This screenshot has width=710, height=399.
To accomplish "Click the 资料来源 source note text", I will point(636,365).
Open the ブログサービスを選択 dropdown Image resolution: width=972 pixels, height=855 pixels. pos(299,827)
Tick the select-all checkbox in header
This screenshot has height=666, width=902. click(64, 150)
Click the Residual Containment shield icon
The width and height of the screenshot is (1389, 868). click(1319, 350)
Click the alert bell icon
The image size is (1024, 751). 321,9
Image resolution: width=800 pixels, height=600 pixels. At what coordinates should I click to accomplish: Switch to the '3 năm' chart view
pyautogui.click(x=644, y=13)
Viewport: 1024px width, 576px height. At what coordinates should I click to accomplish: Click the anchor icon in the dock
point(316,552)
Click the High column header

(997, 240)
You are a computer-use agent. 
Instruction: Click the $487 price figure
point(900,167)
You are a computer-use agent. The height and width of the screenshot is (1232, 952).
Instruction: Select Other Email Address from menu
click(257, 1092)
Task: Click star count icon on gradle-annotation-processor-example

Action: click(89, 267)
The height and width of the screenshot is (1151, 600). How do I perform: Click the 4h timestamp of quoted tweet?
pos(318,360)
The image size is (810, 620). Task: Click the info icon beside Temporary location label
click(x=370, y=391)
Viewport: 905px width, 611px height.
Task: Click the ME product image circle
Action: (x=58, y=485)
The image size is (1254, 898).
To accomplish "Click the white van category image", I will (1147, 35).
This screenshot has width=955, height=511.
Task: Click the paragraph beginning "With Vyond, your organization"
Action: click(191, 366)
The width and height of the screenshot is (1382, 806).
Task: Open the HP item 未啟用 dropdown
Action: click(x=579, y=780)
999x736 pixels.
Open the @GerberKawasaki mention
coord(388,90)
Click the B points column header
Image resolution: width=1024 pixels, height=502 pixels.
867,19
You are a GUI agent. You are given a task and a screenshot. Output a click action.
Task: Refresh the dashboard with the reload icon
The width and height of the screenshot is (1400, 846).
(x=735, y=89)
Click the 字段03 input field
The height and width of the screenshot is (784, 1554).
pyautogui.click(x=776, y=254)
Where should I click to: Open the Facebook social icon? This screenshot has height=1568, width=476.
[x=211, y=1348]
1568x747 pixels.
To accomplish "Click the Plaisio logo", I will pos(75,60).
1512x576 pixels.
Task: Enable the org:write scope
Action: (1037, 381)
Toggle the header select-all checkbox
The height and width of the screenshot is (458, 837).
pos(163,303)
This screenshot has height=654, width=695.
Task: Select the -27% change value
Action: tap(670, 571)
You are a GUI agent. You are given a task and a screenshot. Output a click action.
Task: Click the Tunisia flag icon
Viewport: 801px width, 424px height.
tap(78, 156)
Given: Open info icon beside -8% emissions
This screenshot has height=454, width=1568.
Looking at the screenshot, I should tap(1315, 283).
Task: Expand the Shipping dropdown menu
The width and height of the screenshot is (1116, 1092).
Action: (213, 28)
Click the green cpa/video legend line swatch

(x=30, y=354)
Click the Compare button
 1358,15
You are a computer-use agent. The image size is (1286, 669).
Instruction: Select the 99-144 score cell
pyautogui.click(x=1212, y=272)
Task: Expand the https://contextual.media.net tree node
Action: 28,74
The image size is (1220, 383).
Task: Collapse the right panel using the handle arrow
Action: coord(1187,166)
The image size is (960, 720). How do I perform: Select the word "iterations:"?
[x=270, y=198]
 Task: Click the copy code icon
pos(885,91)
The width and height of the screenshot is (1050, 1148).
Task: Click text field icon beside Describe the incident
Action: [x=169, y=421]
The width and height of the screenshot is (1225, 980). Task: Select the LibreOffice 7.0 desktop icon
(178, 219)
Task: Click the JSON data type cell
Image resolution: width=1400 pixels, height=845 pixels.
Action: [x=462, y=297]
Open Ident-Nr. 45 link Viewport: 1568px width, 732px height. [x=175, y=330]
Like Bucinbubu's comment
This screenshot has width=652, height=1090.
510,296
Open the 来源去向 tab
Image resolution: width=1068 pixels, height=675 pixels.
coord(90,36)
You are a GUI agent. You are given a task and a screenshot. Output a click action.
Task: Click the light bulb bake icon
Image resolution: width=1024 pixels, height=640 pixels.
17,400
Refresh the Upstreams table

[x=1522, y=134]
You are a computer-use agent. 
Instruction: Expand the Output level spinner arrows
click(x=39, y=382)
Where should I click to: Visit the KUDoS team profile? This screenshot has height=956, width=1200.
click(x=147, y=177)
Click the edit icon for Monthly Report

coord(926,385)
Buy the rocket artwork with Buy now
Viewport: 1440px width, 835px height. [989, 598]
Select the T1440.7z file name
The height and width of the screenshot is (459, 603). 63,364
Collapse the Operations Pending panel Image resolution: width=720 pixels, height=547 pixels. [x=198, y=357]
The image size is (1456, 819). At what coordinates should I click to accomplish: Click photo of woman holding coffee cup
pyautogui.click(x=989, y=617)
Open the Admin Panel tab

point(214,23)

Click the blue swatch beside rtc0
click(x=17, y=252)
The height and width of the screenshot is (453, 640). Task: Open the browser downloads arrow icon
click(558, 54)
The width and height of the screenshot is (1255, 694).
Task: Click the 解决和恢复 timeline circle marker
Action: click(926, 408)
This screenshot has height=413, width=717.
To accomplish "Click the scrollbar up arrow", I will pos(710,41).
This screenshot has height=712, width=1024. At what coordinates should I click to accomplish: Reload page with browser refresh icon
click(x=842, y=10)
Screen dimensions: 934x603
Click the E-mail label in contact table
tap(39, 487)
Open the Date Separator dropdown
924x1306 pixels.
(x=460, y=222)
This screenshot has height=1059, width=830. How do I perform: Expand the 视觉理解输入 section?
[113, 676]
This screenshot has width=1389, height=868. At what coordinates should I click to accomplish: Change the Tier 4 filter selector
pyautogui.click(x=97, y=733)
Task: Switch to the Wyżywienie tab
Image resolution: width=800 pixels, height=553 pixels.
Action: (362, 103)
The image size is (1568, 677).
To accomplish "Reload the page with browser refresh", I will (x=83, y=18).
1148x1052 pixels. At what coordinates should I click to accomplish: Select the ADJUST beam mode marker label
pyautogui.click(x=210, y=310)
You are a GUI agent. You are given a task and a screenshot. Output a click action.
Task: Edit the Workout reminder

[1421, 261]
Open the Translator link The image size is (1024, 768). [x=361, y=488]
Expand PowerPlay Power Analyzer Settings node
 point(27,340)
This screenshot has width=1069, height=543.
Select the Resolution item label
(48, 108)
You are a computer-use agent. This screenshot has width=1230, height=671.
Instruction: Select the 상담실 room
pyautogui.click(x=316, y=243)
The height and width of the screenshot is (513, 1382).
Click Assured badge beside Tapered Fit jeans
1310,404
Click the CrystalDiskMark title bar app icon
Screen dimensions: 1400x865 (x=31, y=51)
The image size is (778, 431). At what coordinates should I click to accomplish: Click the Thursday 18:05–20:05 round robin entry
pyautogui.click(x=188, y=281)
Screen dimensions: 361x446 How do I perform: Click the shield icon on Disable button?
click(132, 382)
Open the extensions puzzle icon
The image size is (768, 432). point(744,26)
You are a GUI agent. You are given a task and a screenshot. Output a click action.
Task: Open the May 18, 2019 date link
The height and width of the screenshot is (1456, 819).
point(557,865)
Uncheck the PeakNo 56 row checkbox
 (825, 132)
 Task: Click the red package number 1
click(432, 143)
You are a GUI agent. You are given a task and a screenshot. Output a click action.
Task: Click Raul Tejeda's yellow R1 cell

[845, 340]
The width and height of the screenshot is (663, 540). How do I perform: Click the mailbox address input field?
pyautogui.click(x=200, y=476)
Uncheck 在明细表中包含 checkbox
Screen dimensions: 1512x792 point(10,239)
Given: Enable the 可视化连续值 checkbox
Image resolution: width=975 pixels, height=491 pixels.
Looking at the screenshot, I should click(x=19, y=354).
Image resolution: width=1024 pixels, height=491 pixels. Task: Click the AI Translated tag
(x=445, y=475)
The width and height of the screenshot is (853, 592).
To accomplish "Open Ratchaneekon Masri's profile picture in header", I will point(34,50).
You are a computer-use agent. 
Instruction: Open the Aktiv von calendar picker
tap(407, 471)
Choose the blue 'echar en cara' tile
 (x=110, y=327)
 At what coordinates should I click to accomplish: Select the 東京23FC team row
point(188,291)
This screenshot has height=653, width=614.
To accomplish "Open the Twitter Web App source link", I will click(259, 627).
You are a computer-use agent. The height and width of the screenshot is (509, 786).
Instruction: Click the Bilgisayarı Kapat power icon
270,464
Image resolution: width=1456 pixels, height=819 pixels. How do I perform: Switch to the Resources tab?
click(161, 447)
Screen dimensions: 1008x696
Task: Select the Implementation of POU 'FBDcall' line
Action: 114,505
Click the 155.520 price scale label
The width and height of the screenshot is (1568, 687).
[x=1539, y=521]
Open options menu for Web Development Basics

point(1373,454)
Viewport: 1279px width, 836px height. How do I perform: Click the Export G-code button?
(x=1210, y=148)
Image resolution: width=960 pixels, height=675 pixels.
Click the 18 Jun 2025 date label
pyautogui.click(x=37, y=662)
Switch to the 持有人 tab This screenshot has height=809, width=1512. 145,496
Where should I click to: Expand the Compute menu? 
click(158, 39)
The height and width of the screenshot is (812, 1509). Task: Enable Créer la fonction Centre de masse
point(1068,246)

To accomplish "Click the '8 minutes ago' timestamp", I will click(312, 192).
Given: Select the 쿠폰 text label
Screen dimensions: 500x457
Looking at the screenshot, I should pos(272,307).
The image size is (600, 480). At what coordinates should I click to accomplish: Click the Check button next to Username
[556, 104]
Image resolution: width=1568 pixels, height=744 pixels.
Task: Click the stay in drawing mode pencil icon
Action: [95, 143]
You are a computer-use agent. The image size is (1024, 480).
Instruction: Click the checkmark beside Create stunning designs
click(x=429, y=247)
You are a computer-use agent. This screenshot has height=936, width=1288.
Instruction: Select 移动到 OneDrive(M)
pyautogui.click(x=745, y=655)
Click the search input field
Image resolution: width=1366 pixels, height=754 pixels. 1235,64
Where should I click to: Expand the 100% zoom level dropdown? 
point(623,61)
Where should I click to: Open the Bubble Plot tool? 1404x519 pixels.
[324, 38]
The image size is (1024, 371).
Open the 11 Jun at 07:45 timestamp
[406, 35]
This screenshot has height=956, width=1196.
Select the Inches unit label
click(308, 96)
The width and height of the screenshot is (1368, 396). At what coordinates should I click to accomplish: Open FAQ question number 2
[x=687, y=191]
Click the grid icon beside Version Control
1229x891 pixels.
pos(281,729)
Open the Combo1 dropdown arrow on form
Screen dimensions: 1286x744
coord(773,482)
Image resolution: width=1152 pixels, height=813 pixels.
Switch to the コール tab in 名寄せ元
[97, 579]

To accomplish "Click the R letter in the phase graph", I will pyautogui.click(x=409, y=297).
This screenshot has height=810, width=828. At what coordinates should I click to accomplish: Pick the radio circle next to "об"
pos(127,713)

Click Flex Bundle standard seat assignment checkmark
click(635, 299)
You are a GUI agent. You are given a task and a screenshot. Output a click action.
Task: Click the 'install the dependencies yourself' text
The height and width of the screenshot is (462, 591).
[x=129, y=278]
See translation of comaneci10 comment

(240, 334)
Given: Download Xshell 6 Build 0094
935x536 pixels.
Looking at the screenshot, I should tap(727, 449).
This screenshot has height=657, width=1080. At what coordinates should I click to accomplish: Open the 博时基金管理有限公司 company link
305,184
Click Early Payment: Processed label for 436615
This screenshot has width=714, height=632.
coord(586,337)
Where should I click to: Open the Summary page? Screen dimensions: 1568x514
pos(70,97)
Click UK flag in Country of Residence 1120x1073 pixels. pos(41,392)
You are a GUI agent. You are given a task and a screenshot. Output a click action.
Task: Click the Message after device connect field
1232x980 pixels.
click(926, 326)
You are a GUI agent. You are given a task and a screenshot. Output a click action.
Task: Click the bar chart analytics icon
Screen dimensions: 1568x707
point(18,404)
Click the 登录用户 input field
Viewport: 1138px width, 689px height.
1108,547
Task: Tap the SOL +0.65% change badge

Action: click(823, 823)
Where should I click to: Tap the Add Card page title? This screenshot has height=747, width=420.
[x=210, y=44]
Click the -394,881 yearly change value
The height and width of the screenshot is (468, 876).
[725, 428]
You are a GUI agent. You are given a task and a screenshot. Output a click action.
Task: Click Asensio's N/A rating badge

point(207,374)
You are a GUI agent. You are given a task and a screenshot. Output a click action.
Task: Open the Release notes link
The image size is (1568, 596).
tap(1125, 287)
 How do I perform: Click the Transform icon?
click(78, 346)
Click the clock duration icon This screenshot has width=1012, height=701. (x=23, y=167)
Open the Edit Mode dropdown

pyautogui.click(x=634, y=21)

• Your goal: All lines from the one with "Task: Open the Release notes link" to the end of the records must be set down exactly. Skip every line before it.

• Exercise output:
Task: Open the Release notes link
The image size is (1568, 596).
tap(1125, 287)
 How do I perform: Click the Transform icon?
click(78, 346)
Click the clock duration icon This screenshot has width=1012, height=701. (x=23, y=167)
Open the Edit Mode dropdown

pyautogui.click(x=634, y=21)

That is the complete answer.